Bixente Jean-Michel Lizarazu (, born 9 December 1969) is a French former professional footballer who played as a left back for Bordeaux and Bayern Munich, among other teams. He also had 97 caps for the France national team.

In a twelve-year international career from 1992 to 2004, Lizarazu played in three European championships and two World Cups for France, winning the 1998 FIFA World Cup and UEFA Euro 2000.

Early life
Lizarazu was born in Saint-Jean-de-Luz, Pyrénées-Atlantiques.

Club career

Bordeaux
An enthusiast in several sports from a young age, Lizarazu began his professional career with Bordeaux, joining the club's youth setup as a 15-year-old in 1984 and initially playing as a winger. After being told he would not make a career from football due to his frail physicality as a teenager, he impressed the staff with his determination and became a member of the senior squad in 1988 alongside forward Christophe Dugarry. He was retrained to play as a counter-attacking left back at the suggestion of coach Didier Couécou and soon replaced the veteran Gernot Rohr (later to be the club's manager) in the position.

In 1990 Bordeaux finished runners-up in the French championship, but the following year they were administratively relegated amid financial problems. Lizarazu remained with the club and helped them immediately regain their top tier status in 1992. The club also signed Zinedine Zidane, who became another important element of the team, which went on to achieve two 4th- and a 7th-place finish over the next three seasons, Lizarazu contributing 101 appearances and 15 goals.

In summer 1995, Bordeaux won the UEFA Intertoto Cup to qualify for the 1995–96 UEFA Cup. They would go all the way to the final under coach Rohr, beating Real Betis, A.C. Milan and Slavia Prague before losing to Bayern Munich 5–1 on aggregate. However their league form suffered, dropping to 16th. Following UEFA Euro 1996, in which Dugarry, Zidane and Lizarazu were part of the French squad which reached the semi-finals, the three moved abroad seeking a new challenge: Zidane joining Juventus, Dugarry going to Milan and Lizarazu staying local but changing nations by moving to Athletic Bilbao, based the same distance from his home in the French Basque Country as Bordeaux. He appeared 299 times for his formative club, scoring 28 goals.

Athletic Bilbao
Lizarazu spent just one season with the La Liga club after becoming the first Frenchman to play for Athletic, which has a policy of selecting only players of Basque birth or heritage.

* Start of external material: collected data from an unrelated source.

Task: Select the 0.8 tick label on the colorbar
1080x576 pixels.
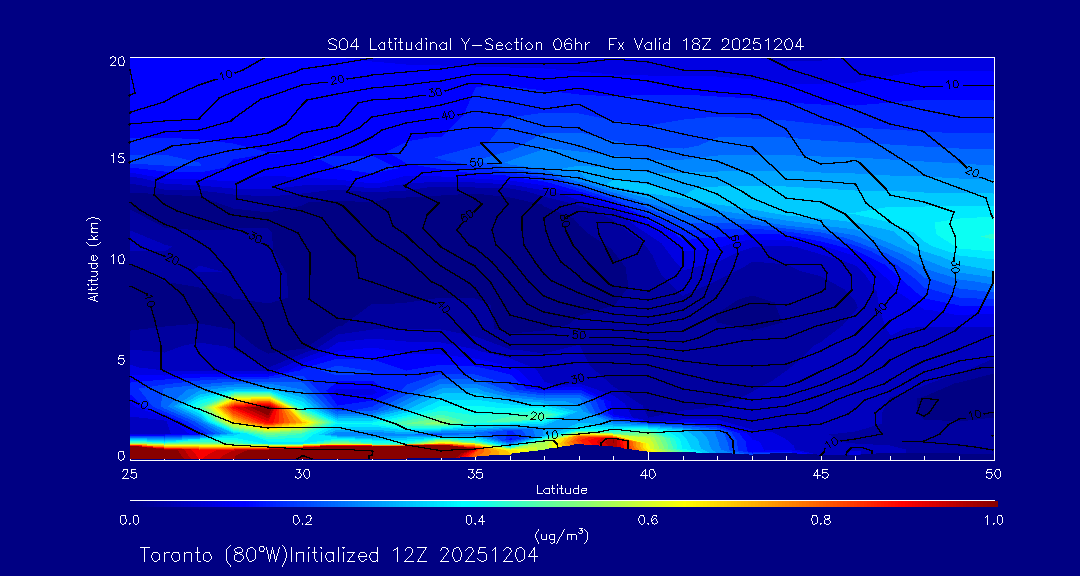Action: coord(821,520)
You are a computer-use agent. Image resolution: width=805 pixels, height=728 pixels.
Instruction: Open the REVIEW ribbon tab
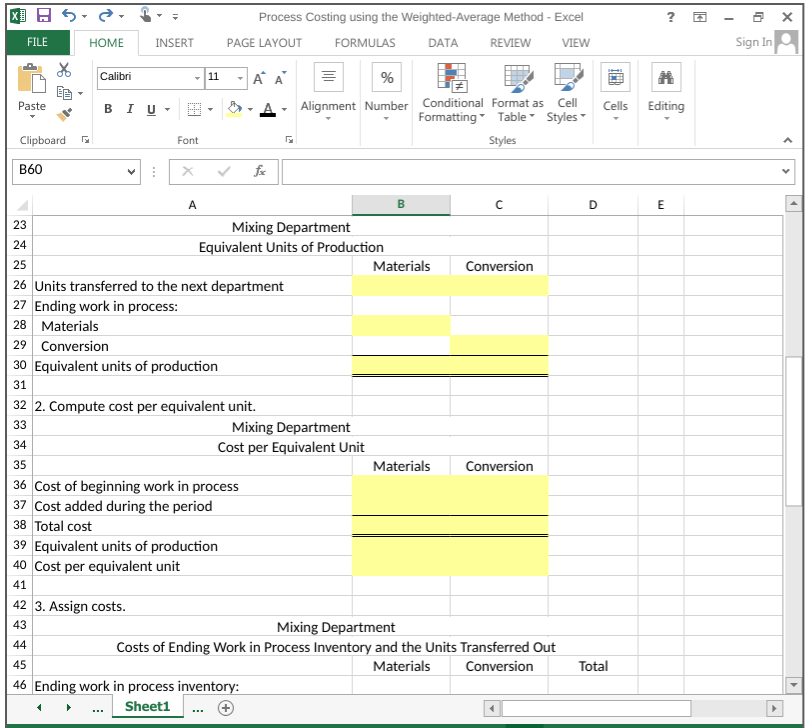510,43
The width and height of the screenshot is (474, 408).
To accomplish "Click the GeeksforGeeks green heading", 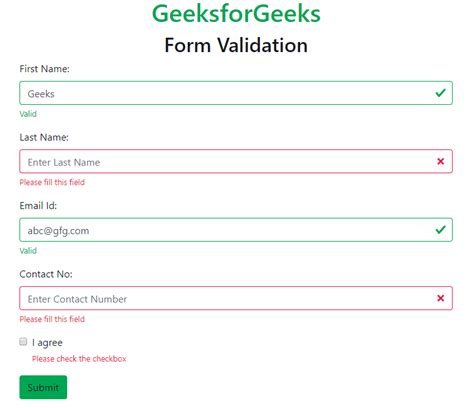I will pyautogui.click(x=236, y=14).
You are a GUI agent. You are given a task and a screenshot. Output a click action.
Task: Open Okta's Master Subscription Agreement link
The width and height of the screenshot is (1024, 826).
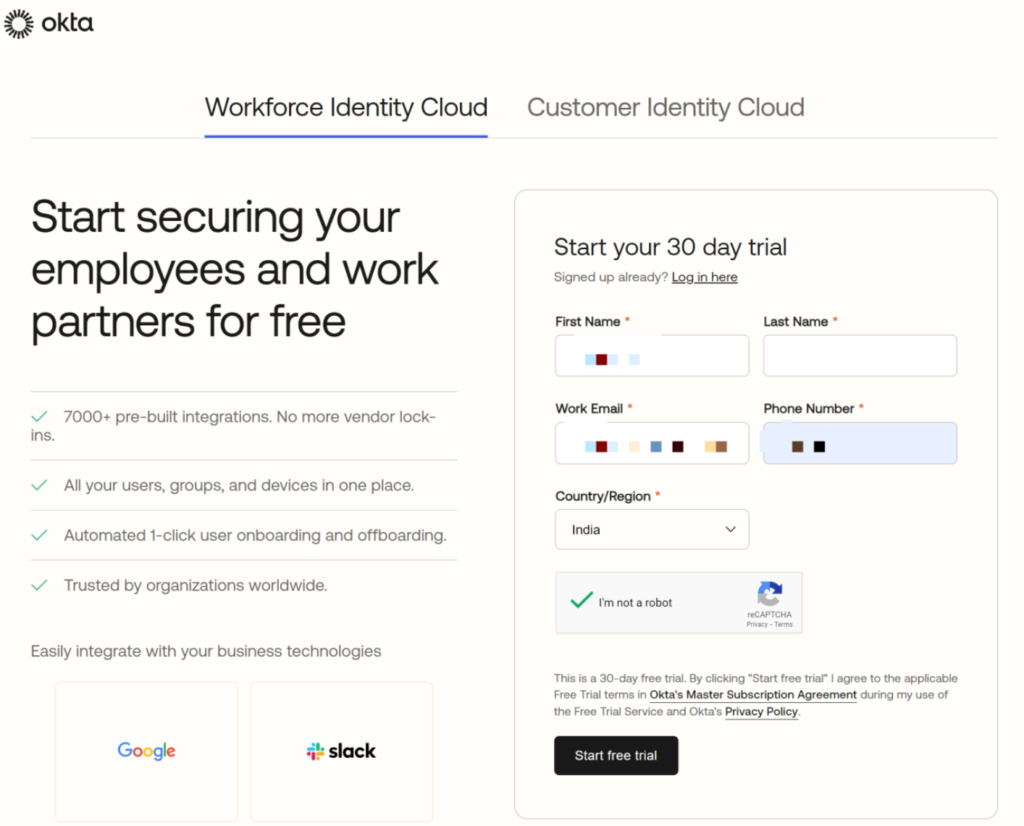753,695
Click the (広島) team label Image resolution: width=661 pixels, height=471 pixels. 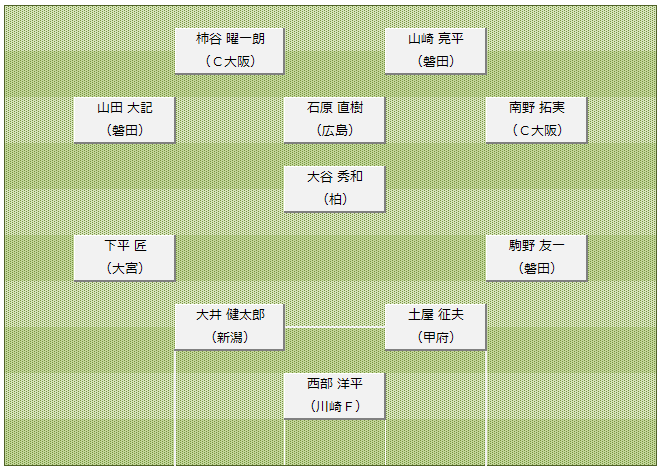tap(335, 130)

Suffering from a persistent groin injury, he was unable to displace the experienced Aitor Larrazábal at left back, received two red cards among the 16 league appearances he did make, and had disagreements with the head coach, compatriot Luis Fernández. In the 1997 close season, he transferred to Bayern Munich.

Bayern Munich
Before even playing a Bundesliga match, Lizarazu lifted a trophy with his new club, winning the inaugural edition of the preseason DFL-Ligapokal. It was the start of a highly successful spell in Bavaria, despite the interruption of some serious injuries, as he went on to win six Bundesliga championships (including three in a row between 1999 and 2001), as well as five DFB-Pokals, the Champions League in 2001 (scoring his penalty in the shootout), and the Intercontinental Cup. On winning the Intercontinental Cup in 2001, he became the first player to be a current European and World champion in both club and international football.

Lizarazu said that he would leave Bayern in the summer of 2004 and eventually signed with Olympique Marseille. However, after only six months back in France, he returned to Bayern Munich in January 2005. During his second spell with Bayern, ending in 2006 when he gave way to the emerging Philipp Lahm, Lizarazu wore the shirt number 69; clarifying that it was not a lewd gesture, he said this was because he was born in 1969, his height is 1.69 m and he weighed 69 kg. He made 268 appearances in all competitions for Bayern between 1997 and 2006, scoring eight goals. 183 of these games were in the German top-flight.

International career
Lizarazu was capped 97 times for France (for the first time on 14 November 1992 against Finland), scoring two goals, and helped them win the 1998 FIFA World Cup and Euro 2000, starting in the final of both tournaments. He retired from international football after France were surprisingly eliminated by eventual winners Greece at Euro 2004.

Style of play
Regarded by pundits as one of the best left-backs of his generation, Lizarazu was an attacking full-back or wing-back, who was known for his passing, technique, pace, stamina, and his ability to get up the flank and provide accurate crosses from the touch-line. In addition to his offensive prowess, he was also known for his defensive abilities, despite his diminutive stature, which, along with his speed, allowed him to track back.

Personal life
After retirement, Lizarazu got involved in Brazilian jiu-jitsu. He competed in a jiu-jitsu competition in Europe in 2009, where he became European champion in the Blue Belt Senior 1 Light Division. He is also a keen surfer and works as a football pundit for French television and radio. In 2013, Lizarazu was described as a "tramp" by his successor as France's left back, Patrice Evra, after he and other pundits criticised Evra for giving an impromptu team talk during half-time of a 2014 FIFA World Cup qualifying match against Belarus.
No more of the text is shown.